Re: Scope of windows?

Kenneth Knowles Tue, 30 Apr 2019 21:14:34 -0700

-user@ since this is pretty far afield

On Tue, Apr 30, 2019 at 4:22 PM Robert Bradshaw <[email protected]> wrote:


> In the original version of the dataflow model, windowing was not
> annotated on each PCollection, rather it was inferred based on tracing
> up the graph to the latest WindowInto operation. This tracing logic
> was put in the SDK for simplicity.
>

Had a discussion today where I explained that "the model" in the absence of
the protobufs and formal protocols was an informal agreement about what
programming should more or less feel like. It is still relevant, for sure.
At the level of protobuf, I think we've made some good decisions, though.
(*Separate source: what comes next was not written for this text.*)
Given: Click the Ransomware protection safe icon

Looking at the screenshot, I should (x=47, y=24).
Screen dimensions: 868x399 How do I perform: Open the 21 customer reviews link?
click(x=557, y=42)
 I agree that there is room for a variety of SDK/DSL choices, but would
> strongly argue that for SDKs that implicitly specify triggering, the
> rules should be consistent and defined by the model.


Agree, to the extent that some core SDKs are presented as analogous to each
other. So I have now lost track of what is the exact mismatch between
Python and Java. Apologies for leading us down this track when the real
issue is that a user cannot find resources to understand downstream
continuation triggers (in any language, really). It would be good to
clearly document the status quo. This would be an opportunity to make
explicit the reasoning behind the particular choices, namely that a
completeness-based trigger aims to have a similar level of completeness in
the continuation trigger, while a completeness-unaware trigger tends to
default to "always" downstream.

*For other DSLs/SDKs a major reason to *not* define them implicitly in the
(protocol level) model is that they aren't that well figured out and we
want new abstractions layers to have an easy time explicitly controlling
them.

Likewise, I see sink triggers, once we figure them out, as semantic
> definitions belonging to the model (with likely some flexibility in
> implementation), not a choice each SDK should make on its own (though
> some may be able to declare/support them sooner than others).
>

Agree. Sink triggers are, by definition, not possible to specify elsewhere
than sinks. OTOH today's triggers fundamentally belong to aggregation steps.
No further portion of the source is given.